You don’t need to buy in a neighborhood with zero crime — few such places exist! Yet a spate of recent burglaries and incidents of vandalism are a sign that you should buy elsewhere.
The police may also be able to tell you whether there’s been an upward or downward trend in crime. This statistic is worth asking about, since you should know what the future could hold for your tenants. You wouldn’t want a tenant breaking their lease because of rising criminal activity.
7. Consider Local Schools
Proximity to a quality school district is often a factor to consider. If you’re planning to rent to young professionals or college students, this might not matter. However, if you’re looking to buy a single family home as a rental unit, inquire into the schools.
Remember, the home might not be a rental property forever. It’s likely that a young couple or family might purchase the house after you. Proximity to an in-demand school district will boost your ROI, leading to future profit.
8. Make a List of Amenities
There are plenty of perks that will matter to your immediate tenants and future buyers. When visiting potential investment properties, make lists of the amenities that will attract both. These could be sidewalks, parks, community gardens, and nearby restaurants and shops. If you’re buying in a city, proximity to public transportation will likely be significant.
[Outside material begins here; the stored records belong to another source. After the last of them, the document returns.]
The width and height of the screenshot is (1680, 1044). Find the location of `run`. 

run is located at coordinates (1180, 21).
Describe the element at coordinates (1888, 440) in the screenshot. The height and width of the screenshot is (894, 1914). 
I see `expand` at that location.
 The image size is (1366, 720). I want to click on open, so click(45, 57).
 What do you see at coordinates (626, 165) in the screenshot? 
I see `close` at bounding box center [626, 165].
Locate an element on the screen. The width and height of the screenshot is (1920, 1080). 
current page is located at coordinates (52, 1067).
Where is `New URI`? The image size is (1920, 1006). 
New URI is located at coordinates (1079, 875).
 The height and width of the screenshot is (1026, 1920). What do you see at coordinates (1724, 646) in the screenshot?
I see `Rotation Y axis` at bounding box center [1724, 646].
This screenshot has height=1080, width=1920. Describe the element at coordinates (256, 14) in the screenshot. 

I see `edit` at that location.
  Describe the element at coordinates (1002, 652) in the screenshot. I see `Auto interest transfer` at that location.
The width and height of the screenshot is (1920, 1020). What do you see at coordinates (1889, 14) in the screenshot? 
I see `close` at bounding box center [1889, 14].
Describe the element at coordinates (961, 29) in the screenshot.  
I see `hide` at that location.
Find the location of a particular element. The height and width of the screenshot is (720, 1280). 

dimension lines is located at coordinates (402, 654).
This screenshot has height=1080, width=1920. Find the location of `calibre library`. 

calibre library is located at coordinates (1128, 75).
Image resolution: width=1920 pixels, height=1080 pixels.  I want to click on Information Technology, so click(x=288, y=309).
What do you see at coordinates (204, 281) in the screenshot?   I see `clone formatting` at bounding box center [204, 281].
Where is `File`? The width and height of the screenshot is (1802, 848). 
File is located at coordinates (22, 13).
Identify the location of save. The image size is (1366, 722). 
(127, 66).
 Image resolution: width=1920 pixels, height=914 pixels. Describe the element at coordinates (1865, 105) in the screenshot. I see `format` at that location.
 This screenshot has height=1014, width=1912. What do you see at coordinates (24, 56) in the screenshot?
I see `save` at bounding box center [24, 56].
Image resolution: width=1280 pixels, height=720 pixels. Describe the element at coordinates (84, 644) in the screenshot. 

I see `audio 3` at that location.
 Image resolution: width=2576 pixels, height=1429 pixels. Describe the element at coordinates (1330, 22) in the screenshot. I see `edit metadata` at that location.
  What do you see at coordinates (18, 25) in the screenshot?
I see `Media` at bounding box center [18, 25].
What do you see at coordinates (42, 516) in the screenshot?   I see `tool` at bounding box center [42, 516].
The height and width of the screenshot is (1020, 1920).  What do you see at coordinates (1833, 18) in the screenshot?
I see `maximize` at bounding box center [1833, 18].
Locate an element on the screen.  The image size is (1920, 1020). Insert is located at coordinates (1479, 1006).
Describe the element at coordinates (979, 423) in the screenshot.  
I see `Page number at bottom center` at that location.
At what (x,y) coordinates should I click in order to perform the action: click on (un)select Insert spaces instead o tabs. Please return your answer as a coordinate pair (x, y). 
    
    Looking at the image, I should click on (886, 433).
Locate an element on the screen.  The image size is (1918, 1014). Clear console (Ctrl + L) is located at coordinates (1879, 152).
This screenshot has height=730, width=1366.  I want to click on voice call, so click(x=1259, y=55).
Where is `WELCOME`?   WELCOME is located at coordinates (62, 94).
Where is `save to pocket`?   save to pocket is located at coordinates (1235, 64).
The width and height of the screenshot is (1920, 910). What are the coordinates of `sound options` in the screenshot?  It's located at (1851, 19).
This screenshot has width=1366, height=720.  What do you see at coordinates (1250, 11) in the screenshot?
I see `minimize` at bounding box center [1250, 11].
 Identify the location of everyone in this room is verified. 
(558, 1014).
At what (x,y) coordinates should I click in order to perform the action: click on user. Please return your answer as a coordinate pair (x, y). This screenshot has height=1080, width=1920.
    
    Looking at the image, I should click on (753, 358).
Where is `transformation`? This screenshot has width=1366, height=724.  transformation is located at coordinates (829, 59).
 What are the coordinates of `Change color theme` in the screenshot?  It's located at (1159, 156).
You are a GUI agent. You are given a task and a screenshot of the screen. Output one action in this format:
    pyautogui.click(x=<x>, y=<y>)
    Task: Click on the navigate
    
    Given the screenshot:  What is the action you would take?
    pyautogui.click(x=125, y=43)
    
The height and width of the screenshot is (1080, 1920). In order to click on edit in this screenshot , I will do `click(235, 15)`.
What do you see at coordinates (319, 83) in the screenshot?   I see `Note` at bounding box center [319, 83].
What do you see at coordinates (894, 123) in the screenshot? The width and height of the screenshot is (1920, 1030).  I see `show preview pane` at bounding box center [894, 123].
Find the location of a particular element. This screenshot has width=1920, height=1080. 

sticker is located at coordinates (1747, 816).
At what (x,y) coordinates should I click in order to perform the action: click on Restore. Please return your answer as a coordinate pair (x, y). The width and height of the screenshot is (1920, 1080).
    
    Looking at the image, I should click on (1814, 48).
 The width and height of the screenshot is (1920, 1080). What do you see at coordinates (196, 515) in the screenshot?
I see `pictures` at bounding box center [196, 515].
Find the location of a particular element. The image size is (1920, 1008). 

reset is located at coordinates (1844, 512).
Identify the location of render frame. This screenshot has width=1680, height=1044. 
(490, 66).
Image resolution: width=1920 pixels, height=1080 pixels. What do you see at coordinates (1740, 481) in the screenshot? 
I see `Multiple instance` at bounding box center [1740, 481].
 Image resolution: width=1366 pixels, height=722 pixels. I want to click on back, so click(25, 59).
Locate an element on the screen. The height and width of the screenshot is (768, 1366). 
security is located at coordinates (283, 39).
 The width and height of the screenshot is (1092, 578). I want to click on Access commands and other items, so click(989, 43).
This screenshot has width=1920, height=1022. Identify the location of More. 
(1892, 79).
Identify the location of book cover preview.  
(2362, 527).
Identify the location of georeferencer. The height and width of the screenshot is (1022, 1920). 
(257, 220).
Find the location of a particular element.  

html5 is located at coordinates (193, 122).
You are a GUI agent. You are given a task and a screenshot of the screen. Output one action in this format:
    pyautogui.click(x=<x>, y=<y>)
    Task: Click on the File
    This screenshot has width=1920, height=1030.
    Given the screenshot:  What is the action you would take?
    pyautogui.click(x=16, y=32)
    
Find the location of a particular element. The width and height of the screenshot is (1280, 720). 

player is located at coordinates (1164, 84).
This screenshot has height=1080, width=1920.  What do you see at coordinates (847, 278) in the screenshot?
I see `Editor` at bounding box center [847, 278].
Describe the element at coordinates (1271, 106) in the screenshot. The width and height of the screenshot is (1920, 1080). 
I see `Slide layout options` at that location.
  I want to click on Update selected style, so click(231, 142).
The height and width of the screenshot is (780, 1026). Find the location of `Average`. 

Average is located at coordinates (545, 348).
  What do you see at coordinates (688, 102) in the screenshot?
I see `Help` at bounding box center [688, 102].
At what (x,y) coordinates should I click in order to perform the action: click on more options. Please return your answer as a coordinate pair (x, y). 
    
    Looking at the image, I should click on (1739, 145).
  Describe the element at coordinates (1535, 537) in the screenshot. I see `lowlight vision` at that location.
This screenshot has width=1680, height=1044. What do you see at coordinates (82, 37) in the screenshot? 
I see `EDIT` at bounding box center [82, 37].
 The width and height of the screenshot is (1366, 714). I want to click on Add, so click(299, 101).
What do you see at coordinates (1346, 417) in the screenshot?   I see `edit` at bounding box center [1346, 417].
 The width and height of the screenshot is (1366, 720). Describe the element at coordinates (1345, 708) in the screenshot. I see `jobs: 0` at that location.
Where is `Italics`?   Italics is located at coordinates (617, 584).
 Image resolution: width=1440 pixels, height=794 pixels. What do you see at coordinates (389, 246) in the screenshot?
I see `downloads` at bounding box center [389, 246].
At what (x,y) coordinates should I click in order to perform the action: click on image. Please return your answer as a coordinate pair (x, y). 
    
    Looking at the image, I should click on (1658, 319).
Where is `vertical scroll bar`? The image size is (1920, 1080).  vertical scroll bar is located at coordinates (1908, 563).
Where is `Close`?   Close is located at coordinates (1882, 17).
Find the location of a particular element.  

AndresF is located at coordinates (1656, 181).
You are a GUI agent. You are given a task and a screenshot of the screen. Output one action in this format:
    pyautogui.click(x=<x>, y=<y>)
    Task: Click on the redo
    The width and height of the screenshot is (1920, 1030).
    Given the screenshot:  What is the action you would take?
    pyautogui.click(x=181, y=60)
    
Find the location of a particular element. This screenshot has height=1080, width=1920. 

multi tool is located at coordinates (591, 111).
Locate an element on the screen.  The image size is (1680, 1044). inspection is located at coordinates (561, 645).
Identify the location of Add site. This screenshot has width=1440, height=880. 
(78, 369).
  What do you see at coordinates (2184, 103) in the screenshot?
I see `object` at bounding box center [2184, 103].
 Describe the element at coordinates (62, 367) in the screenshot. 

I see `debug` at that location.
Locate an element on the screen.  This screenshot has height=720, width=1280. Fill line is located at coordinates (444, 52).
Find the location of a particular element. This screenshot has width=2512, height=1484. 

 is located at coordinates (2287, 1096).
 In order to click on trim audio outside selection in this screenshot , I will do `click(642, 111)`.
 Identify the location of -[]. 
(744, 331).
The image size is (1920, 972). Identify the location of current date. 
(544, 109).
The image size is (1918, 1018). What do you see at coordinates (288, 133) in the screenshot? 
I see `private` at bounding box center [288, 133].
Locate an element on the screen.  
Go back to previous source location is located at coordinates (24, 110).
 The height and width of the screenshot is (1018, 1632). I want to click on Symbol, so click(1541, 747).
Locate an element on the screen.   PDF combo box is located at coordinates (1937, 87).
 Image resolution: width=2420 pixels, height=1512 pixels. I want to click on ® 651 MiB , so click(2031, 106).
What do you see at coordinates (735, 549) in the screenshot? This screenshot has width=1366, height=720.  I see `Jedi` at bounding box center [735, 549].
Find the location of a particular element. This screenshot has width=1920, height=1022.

Keep your ideal tenant, and future buyer, in mind when checking off amenities. These conveniences will keep your property in high demand for both rentals and sales.
9. Talk to the Neighbors
If a property is on your short list of potential investments, take time to talk to the neighbors. They will give you anecdotal insight into the ins and outs of the neighborhood.
If they’re willing to chat, don’t hesitate to ask plenty of questions. Do people move in and out of the neighborhood often? What’s the average age of the residents? What might locals be seeking in a rental?
The answers to these questions will determine whether your goals for the property line up with the market. Compare their answers to the data you’ve gathered about crime rates and home sales. All of this information will help you decide whether to make the investment.
Whether you’re a real estate maven or investment newbie, there are plenty of reasons to invest in rental properties. But when purchasing your first property, you need to make sure you can turn a profit on it. Doing your research and trusting your instincts will provide clarity. Just be sure to be patient. Finding a truly profitable investment property takes time.